_Stated problem:_
Could you copy the records word for word, from the start of the records through the line containing "coord(174,168)", leaving out the pictures?

— begin Records to process —

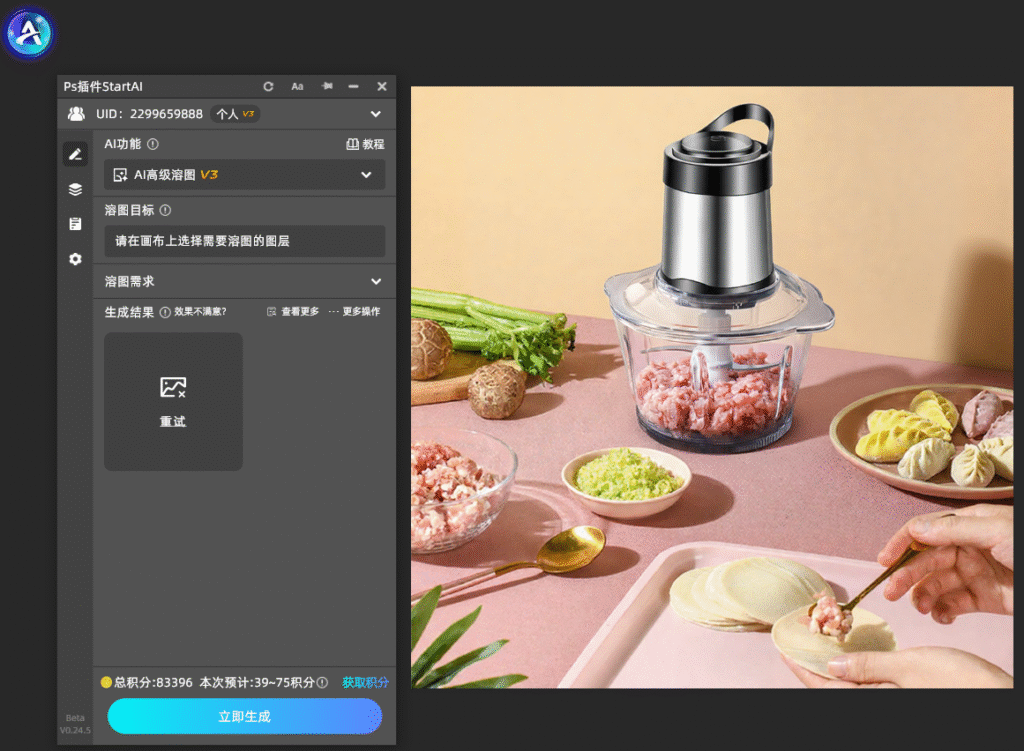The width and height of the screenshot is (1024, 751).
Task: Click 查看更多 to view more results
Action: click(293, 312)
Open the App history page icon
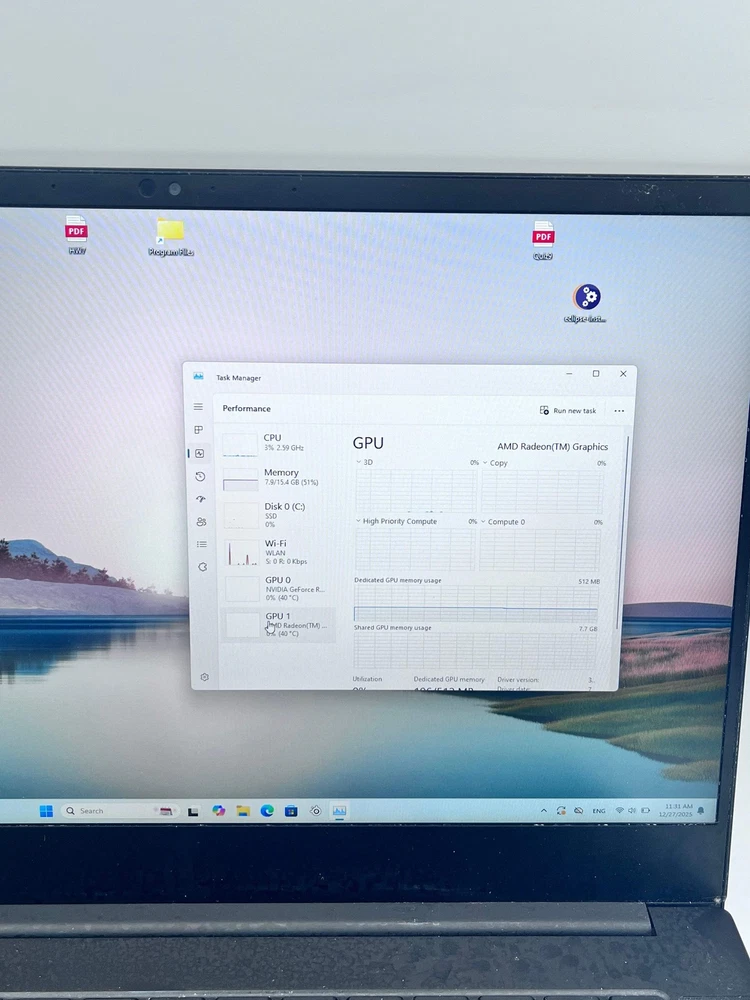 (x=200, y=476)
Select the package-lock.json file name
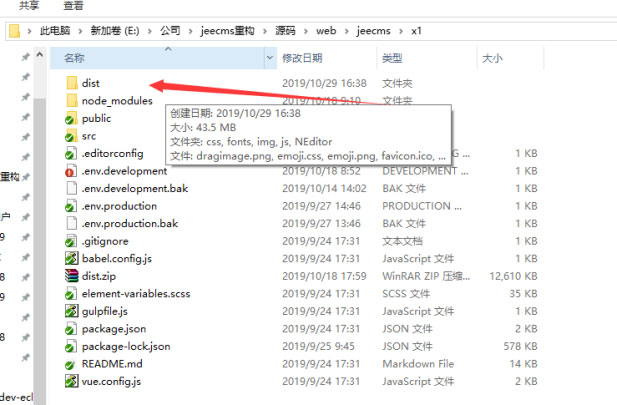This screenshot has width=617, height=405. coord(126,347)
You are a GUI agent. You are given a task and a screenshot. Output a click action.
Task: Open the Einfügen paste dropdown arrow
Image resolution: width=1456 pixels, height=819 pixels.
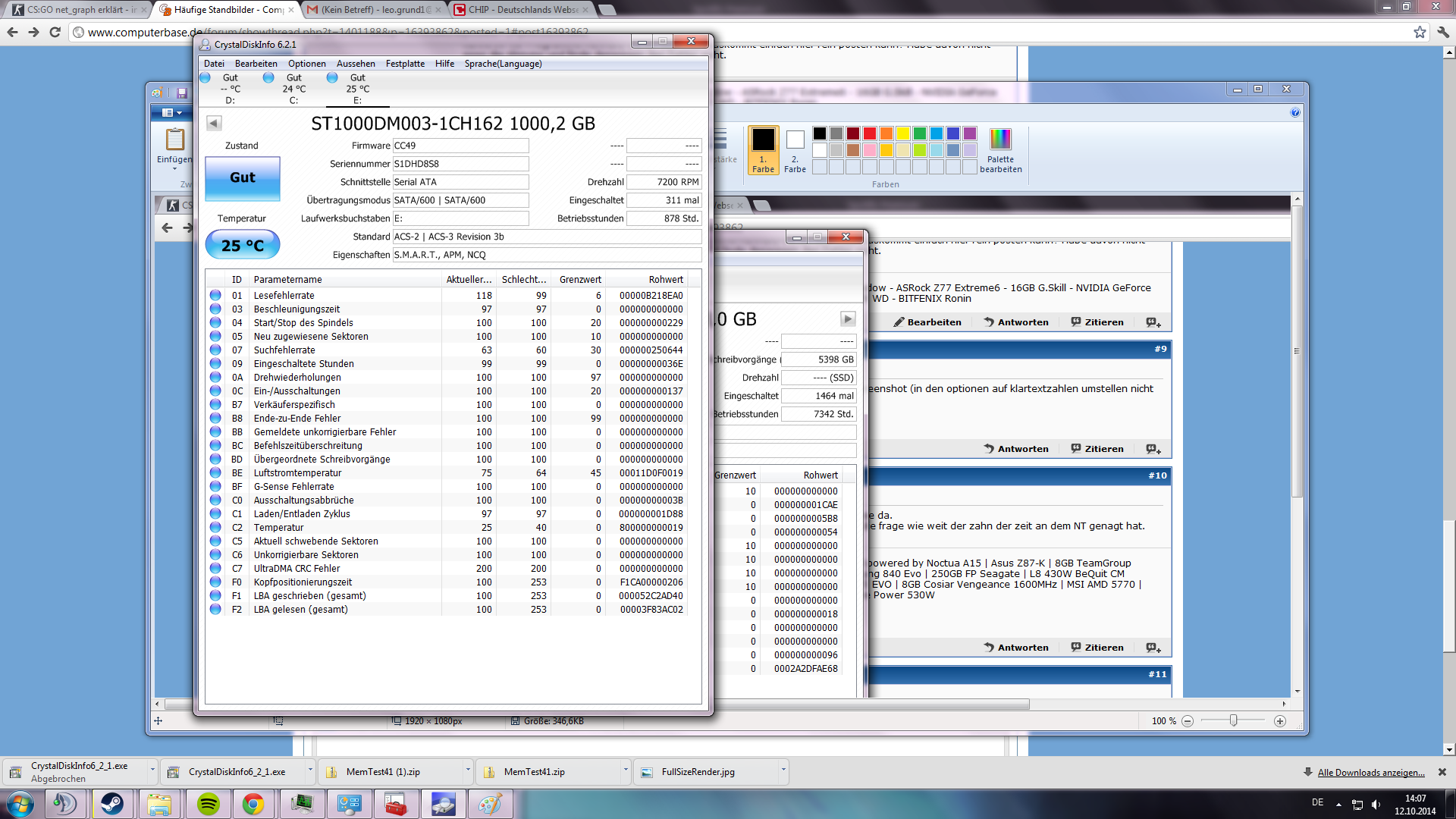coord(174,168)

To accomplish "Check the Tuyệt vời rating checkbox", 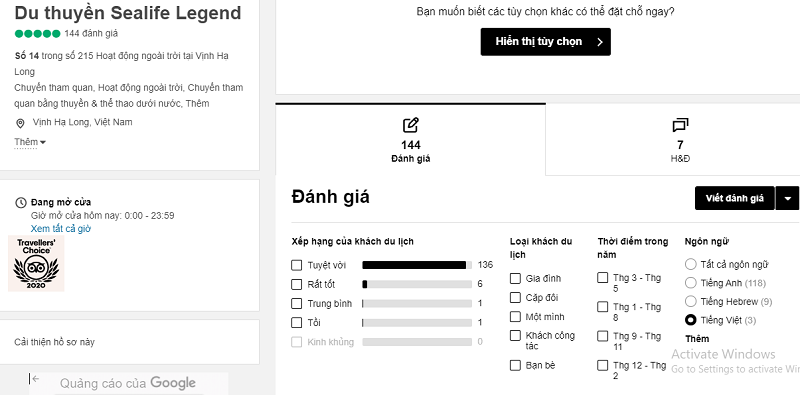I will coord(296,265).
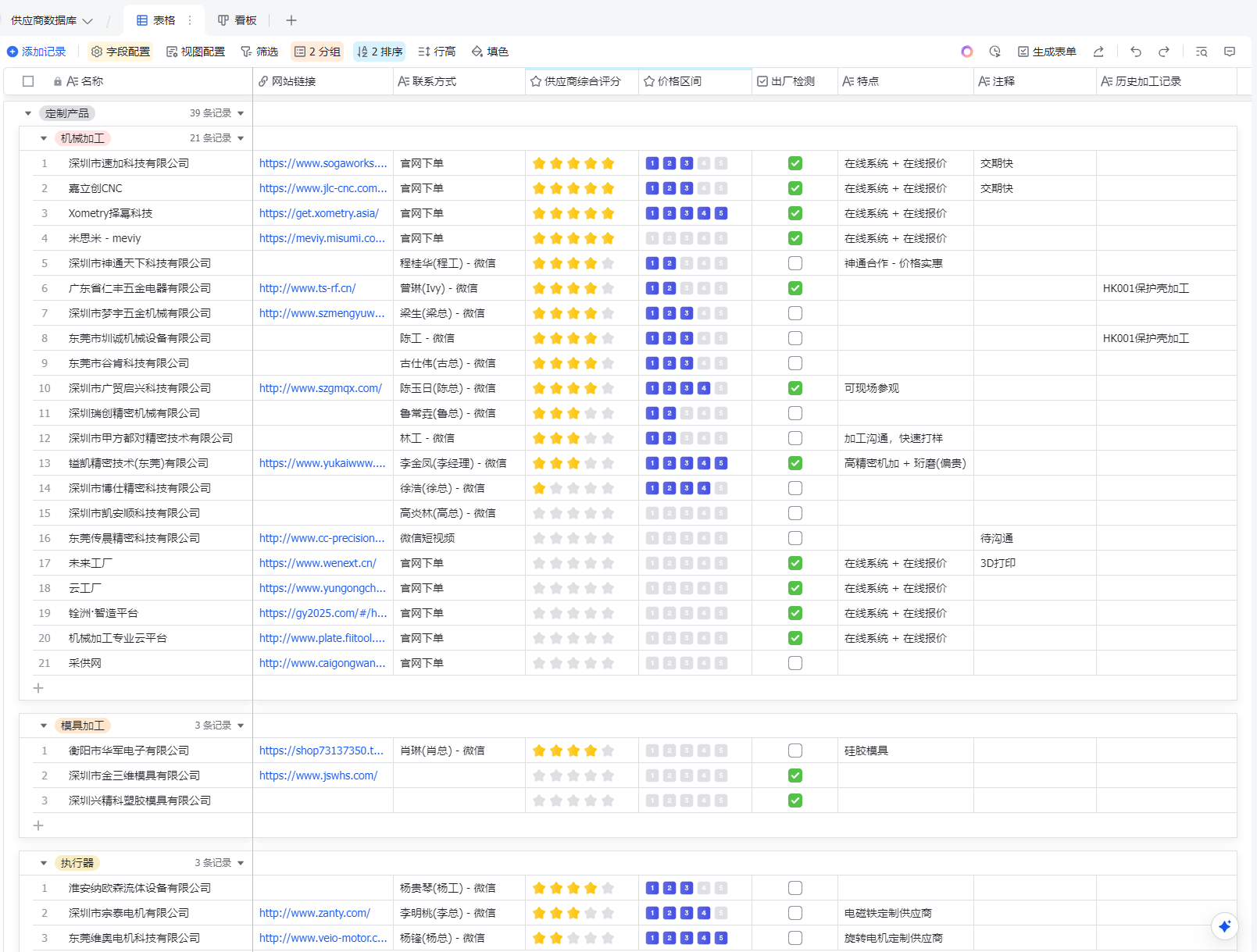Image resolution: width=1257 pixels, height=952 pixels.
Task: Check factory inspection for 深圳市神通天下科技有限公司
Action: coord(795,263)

— end Records to process —

_Worked answer:_
The width and height of the screenshot is (1024, 751).
Task: Click 查看更多 to view more results
Action: click(293, 312)
Open the App history page icon
 (x=200, y=476)
Select the package-lock.json file name
This screenshot has width=617, height=405. coord(126,347)
You are a GUI agent. You are given a task and a screenshot. Output a click action.
Task: Open the Einfügen paste dropdown arrow
Image resolution: width=1456 pixels, height=819 pixels.
coord(174,168)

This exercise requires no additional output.